TASK DESCRIPTION
From the hitchhiking story below, list every physical feature the narrator describes in Beverly's appearance.

DOCUMENT TEXT
◇ ◇ ◇ ◇ ◇ ◇ ◇
The Wanderlust Misfit

Don't Run From Anything, Run Towards Everything

Storm Dread

‘Aren’t you scared? About what you’re about to do?’

‘I’m nervous as hell, but, I wouldn’t say I’m scared. I’m nervous as hell but I know once I get going I’ll be fine about it.’

The morning was early, cloudy and gray and cold, the kind of cold that can go through your clothes and make your bones stiff. I was sitting in the front seat next to Beverly who I had asked to drive me far enough out of Columbus, Ohio. Beverly was broad shouldered, had a smooth face and blonde hair and I could tell she was very tired, the way her eyes were puffy.

‘I’m trying to think of a good place to drop you off, but.’

‘It doesn’t really matter. I’ll catch a ride where ever. Here, this next exit has a gas station. That’ll work.’

The car slowed down coming around the off-ramp, stopped at the sign, sped back up going across the overpass and pulled into the gas station on the other side. A man was walking out with a coffee, steam rising from the cup in the gray morning.

We were twenty miles south of Columbus, along Route 71.

‘Thanks again for driving me. I really appreciate it.’

‘My pleasure.’

‘Guess this is goodbye then.’ We both leaned in for a hug. ‘Be good, best of luck in school, and I’ll see you again in a couple of months.’

‘Are you coming back to Columbus?’

‘Yeah. February or March, probably.’

‘Alrighty, then. Well, be safe out there Allen.’

‘I shall.’ I lugged my knapsack out of the backseat and put it on my shoulder. ‘Thanks again Beverly!’

‘Bye Allen!’

I shut the door and watched the little red car pull out of the gas station, into the road and back on the highway. People were hurrying in and out of the gas station store, yawning as they filled their gas tanks and no one seemed to notice me. There was a dilapidated motel across the street with an overgrown parking lot, broken windows and a falling roof. The wind picked up and I shivered, walked around to the side of the gas station and found the dumpster. There was a piece of cardboard on top of everything. I dug out my permanent marker and scrawled ‘CINCI’ as neat and as bold as I could. Then I went back across the overpass to the southbound on-ramp.

Traffic was slow but I didn’t worry about it – it was cold and very windy and I looked young, clean shaven with thin glasses and I was not a big person: pity always plays a factor and I’d get picked up in no time, no time at all. I placed my knapsack against the guardrail and stood in the cold, dry dust on the side of the onramp near the top where it met with the road. Behind me was a dry, overgrown field that ran downhill until it met with the woods that followed along the highway. Down the street were a few small warehouses and a junk-yard but that was it, the rest was dry woods and dust. I stood there and sometimes sat on the guardrail when there wasn’t any traffic, standing up to hold up my sign and jut my thumb whenever I saw a car slowing down to turn onto the on-ramp.

Twenty minutes.
◇ ◇ ◇ ◇ ◇ ◇ ◇
SUPPLIED MATERIAL

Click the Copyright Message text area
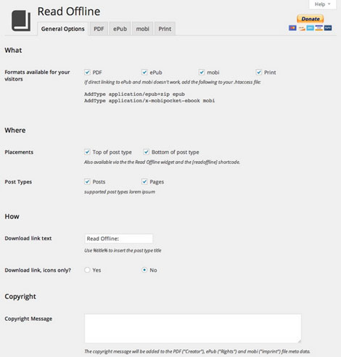Viewport: 341px width, 357px height. tap(193, 328)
◇ ◇ ◇ ◇ ◇ ◇ ◇
SOLUTION TO THIS TASK
- Broad shoulders
- A smooth face
- Blonde hair
- Puffy eyes